Seventeen people have been arrested and RMB 200 million (US$31.5 million) worth of wines seized after officials in Fujian and Guangdong provinces dismantled a sophisticated ‘one-stop-service’ smuggling ring that was operating in four different cities.

The haul included 13,650 cases of smuggled wines and the evaded tax amounted to more than RMB 50 million (US$7.8 million), according to a report by state news agency China News.

The value of the haul would make it the biggest smuggling wine case busted since 2017 when police officials uncovered 360 tonnes of smuggled wines worth RMB 230 million (US$33.8 million), including about 4,000 bottles of fine wines such as first growths Lafite, Mouton Rothschild and Pomerol’s Petrus, as previously reported by dbHK.

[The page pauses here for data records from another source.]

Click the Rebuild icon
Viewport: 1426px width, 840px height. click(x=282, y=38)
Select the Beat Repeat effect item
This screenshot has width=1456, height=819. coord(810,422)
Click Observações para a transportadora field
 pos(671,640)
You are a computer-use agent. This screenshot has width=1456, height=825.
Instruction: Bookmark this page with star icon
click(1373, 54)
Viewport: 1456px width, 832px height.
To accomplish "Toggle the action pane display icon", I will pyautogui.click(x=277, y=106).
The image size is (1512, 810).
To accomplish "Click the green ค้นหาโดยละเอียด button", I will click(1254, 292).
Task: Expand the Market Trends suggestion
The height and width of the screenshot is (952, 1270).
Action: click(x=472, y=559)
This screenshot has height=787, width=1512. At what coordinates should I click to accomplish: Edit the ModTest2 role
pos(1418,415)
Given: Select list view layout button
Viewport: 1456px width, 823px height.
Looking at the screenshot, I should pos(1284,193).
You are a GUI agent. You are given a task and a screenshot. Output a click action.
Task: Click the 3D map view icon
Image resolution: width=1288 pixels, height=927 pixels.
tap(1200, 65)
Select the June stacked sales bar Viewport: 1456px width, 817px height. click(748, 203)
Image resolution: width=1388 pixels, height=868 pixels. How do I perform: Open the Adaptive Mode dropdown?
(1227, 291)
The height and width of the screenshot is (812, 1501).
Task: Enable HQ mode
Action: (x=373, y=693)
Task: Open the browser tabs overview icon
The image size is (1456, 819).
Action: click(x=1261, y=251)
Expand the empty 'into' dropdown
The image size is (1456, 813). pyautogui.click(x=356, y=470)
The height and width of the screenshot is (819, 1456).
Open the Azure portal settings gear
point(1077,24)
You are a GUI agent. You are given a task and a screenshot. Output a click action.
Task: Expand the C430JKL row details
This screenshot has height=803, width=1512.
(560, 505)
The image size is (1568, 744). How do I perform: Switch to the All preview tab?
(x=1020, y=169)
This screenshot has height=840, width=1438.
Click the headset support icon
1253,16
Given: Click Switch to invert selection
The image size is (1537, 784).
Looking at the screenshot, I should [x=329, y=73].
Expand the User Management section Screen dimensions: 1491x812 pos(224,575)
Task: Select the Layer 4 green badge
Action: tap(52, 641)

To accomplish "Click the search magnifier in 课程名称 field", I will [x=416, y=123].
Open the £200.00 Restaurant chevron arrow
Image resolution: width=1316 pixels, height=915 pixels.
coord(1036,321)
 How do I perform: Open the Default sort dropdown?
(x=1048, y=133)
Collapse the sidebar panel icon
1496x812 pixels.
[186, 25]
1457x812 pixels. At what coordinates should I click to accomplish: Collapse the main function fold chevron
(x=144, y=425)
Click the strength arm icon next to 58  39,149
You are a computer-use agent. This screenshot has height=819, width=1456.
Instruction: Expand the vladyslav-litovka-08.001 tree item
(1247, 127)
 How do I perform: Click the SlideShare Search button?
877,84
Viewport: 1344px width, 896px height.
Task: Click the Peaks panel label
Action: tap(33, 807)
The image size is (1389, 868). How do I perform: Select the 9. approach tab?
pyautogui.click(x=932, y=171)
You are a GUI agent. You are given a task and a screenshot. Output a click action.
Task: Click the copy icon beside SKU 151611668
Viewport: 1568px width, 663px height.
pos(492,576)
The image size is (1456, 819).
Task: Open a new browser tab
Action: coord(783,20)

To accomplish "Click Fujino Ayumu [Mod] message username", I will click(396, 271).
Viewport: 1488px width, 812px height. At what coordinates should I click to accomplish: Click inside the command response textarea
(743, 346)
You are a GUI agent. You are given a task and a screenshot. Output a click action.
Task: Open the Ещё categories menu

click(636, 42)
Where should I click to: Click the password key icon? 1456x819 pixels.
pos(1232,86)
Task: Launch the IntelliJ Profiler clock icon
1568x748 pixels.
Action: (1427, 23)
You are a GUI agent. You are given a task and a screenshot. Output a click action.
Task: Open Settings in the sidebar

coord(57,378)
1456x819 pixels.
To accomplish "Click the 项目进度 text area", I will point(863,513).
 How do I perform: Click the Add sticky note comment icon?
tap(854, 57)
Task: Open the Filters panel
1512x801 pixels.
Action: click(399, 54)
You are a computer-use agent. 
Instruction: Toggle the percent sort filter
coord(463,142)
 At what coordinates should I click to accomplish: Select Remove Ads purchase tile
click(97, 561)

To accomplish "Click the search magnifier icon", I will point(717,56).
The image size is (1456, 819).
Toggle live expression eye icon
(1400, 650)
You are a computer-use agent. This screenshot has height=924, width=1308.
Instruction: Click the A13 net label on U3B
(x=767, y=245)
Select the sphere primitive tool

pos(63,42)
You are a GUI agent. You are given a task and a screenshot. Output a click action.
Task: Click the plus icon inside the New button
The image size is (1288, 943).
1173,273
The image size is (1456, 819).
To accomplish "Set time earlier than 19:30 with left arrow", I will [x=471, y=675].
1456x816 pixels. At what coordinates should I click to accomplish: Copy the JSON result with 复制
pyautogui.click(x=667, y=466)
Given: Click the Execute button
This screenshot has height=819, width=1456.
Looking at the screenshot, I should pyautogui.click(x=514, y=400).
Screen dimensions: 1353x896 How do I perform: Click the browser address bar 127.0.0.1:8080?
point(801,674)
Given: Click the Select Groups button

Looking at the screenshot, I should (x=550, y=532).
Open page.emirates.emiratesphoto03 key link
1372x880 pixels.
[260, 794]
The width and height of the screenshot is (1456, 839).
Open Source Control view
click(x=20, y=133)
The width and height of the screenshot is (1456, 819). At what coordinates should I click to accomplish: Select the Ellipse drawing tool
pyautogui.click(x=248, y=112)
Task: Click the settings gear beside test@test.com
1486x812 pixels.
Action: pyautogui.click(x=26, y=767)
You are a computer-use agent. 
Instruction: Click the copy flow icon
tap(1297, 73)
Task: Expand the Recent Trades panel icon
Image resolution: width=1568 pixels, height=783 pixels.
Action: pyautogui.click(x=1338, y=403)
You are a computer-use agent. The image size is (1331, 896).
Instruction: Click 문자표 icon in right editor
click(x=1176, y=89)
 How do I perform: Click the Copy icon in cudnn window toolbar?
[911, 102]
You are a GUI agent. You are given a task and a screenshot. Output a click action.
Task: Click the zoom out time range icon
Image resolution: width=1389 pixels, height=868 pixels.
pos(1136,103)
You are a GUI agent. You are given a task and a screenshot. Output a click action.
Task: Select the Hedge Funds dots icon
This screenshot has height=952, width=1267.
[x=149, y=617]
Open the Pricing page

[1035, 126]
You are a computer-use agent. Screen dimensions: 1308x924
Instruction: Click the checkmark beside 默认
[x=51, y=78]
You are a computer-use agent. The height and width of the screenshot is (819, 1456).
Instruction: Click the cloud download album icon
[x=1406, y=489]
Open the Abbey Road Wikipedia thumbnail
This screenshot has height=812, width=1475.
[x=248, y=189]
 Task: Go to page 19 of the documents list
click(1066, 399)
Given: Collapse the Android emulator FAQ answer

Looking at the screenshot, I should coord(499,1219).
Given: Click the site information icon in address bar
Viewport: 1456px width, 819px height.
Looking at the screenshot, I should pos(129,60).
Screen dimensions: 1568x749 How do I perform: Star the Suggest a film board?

The operation was carried out after nearly a year of investigation when Customs officials in Xiamen, a port city in China’s eastern Fujian province, found that a trading company in the city was suspected of under-declaring imported wines.

Further investigation revealed that the company provided a, “Customs clearance guarantee service” that involves a few more companies in Guangdong’s Guangzhou, Shenzhen and Zhuhai cities, all close to tax-free Hong Kong and Macau across the border.

Between January and May this year, the police said an unnamed wine importing company in Zhuhai would import wines overseas, and sell them to companies in Guangzhou and other parts of China. According to the report, the company would under-report the value of the wine by as much as 60%, and it was believed to have shipped in more than 600 containers during this period.

It’s unknown at the moment what the wines smuggled in are but based on images released by the police, one photo showed bottled Château Laroche Prestige 2009 from the Côtes de Bourg.  

The case is the latest wine smuggling bust after mainland China tightened up cross-border security checks to stamp out the parallel trading of imported wines from Hong Kong and Macau, which enjoy zero tariff on imported wines.

Wines imported to mainland China through legal channels are subject to close to 50% taxes including import tariff, VAT and excise tax. Based on figures released by HKTDC, during the first half of 2017, Hong Kong re-exported 47% of its wine imports, and 91% of the re-exports were destined to mainland China and Macau.